* [EXERCISE DETAILS]: If a line below contains "agent", add it to your tally, then answer with the tally alone.

(Data records)
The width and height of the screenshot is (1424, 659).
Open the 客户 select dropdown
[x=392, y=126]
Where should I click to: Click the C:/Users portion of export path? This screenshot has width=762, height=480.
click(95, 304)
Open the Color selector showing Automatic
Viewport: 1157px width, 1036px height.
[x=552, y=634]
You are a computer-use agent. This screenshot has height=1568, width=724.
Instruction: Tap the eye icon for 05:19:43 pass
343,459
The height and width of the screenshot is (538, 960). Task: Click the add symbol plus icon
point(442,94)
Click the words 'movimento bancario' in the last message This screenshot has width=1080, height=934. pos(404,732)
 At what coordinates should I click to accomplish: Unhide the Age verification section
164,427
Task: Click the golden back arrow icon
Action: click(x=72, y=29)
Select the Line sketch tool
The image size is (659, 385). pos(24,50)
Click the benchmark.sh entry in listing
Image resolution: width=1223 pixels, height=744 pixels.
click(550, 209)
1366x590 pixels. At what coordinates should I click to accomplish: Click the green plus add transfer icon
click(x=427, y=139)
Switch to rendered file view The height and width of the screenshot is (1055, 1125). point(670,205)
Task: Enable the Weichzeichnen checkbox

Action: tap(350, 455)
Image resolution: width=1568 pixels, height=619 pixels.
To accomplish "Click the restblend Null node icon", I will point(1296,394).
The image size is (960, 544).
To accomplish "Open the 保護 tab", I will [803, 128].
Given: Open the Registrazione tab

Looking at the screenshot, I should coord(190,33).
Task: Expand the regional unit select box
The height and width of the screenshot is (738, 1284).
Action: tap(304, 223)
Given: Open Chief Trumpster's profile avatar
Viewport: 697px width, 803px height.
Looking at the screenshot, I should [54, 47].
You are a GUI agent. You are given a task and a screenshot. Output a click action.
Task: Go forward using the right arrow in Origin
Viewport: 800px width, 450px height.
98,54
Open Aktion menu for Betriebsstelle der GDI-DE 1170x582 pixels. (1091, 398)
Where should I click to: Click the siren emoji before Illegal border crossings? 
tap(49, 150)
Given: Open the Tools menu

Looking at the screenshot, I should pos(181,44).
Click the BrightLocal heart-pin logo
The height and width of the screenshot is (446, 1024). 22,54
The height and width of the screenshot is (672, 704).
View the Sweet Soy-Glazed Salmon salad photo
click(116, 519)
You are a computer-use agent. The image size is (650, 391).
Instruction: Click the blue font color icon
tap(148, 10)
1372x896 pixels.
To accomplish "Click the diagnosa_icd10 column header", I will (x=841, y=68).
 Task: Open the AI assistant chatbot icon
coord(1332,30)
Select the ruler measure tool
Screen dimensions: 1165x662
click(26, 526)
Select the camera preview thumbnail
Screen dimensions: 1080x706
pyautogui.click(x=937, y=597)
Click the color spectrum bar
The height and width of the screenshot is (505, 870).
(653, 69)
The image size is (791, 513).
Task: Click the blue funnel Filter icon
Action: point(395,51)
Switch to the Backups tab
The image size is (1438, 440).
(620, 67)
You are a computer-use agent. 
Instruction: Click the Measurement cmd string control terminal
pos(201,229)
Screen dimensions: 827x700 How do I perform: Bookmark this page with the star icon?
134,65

* [TASK RESULT]: 4